I have a Bushmaster DCM-XR A2 with a Hogue grip, a MagPul trigger guard and a free floated barrel. I have big hands, and I just could not live without the grip, and the MagPul trigger guard (curved or straight) is awesome. It eliminates the gap at the top of the grip that causes blisters, and it beats the hell out of that crappy plastic one Bushmaster uses. The free floated barrel gives me around 3/4 MOA out of the box. Wonderful rifle for anything 100-600 yards. I also have experience with a friend's RRA set up in the same format. Same accuracy, but some say more reliable. I haven't had problems with either.
However, I get the feeling you're not looking for this kind of rifle, your're looking for a carbine. If I were to get a carbine, it would NO DOUBT be a Smith & Wesson M&P-15T. I'd of course put an Ergo Grip or a MagPul MIAD grip on (do it on the kitchen counter, costs $30) and a MagPul trigger guard, curved and non folding (if you have the right punch you can do it at the counter, $20). I'd also probably get an EoTech 512 and that forward vertical grip that converts into a bipod at the touch of a button, but that's not really relevant. I love the M&P-15T for its reliability and longevity (it can go 20,000 without ONE part being changed or repaired, including springs, without a loss of accuracy or so much as one hiccup, believe me I've seen it firsthand), for its lifetime warranty and for the fact that it comes with a $400 complete set of Knight folding backup sights compatible with EoTech, Trijicon and AimPoint sights, free. If I were to make a major change to the 15T, it would be the addition of a folding MagPul stock that eliminates the nasty little wiggle in the standard folding carbine stock. (Doesn't affect function, just makes you go "Eeeeeeewww!" when you seat it to your shoulder.) The M&P-15T goes for around $1,300, but trust me; if you get a $1,000 gun you're going to spend another $300 turning it into the 15T anyway, it's just inevitable. You may as well buy it as a rifle and get it over with. Then you'll only have to spend $50 on mods. I've put about 1,000 rounds through my buddy's 15T, not a single hiccup. It was an absolute RIOT to shoot, too. I don't see how you can go wrong.

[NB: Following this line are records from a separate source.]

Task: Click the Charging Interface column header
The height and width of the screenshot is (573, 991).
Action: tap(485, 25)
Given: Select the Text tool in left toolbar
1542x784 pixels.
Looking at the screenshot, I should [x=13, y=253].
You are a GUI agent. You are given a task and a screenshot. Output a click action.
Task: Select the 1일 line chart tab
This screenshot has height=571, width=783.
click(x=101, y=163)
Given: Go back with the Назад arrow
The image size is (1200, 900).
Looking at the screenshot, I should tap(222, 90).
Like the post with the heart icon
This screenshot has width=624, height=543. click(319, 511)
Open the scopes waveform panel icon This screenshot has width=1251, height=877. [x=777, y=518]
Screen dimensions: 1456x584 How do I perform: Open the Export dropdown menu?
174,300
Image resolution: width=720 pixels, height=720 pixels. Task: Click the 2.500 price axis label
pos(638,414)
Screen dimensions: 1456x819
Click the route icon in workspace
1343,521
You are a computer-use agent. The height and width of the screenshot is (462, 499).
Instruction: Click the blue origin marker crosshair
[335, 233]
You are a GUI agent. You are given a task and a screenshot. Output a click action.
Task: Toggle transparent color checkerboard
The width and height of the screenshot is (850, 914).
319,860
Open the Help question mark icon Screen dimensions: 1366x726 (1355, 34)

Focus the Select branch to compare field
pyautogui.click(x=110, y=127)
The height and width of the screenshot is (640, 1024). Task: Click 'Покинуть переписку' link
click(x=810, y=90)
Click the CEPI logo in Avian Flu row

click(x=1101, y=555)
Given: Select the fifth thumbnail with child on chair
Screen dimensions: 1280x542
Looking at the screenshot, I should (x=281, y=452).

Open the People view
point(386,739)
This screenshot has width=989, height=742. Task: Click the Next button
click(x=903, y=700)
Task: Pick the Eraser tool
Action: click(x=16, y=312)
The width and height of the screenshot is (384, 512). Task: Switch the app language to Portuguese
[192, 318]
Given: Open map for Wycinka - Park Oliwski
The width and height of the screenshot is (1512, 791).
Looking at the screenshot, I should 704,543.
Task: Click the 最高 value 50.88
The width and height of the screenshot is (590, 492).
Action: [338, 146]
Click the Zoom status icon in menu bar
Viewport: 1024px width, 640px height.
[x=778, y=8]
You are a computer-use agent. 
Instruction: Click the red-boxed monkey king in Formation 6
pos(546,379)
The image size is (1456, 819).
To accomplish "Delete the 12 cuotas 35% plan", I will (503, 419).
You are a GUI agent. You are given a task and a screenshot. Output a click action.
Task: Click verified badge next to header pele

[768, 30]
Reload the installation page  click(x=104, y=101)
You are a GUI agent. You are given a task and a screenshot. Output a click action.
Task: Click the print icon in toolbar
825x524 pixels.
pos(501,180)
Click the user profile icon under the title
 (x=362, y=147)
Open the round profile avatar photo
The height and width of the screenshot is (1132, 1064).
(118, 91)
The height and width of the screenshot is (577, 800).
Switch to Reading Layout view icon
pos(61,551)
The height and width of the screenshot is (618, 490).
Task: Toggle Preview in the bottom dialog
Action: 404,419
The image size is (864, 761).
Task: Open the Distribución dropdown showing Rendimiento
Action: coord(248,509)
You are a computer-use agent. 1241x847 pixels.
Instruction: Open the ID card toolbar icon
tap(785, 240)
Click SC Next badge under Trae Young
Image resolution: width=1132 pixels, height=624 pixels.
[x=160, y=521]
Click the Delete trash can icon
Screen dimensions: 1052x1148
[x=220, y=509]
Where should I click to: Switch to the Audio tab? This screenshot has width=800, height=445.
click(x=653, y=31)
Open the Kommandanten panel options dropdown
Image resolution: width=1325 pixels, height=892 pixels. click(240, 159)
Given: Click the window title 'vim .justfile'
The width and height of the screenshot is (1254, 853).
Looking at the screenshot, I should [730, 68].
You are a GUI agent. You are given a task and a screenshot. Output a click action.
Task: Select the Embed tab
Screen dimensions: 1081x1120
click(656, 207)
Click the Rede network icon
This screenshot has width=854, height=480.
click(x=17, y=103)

As for the chart above: Sure, there are advantages to having your rifle be mil-spec. You could take a Colt, tie it to your bootstraps and wade through sand, muck and show for ten miles, then shoot it on full auto until you could cook steak on the barrel. But I've seen Colt M4s that couldn't hit the inside of a barn.... from the inside. You may not be able to do that with a Bushmaster, RRA or a S&W, but you'll be able to put rounds on target at 600m. I'm not saying Colts aren't accurate (mainly because Hunter would gut me like a fish), I'm just saying that you could do better in that area, and that if you don't need the main advantage Colt has to offer (reliability in adverse conditions) you may want to get your AR from a company that specializes in something else, such as accuracy.
I'm no expert, so all you AR people feel free to tear my post to shreds, I don't mind. :flame: Hope I helped!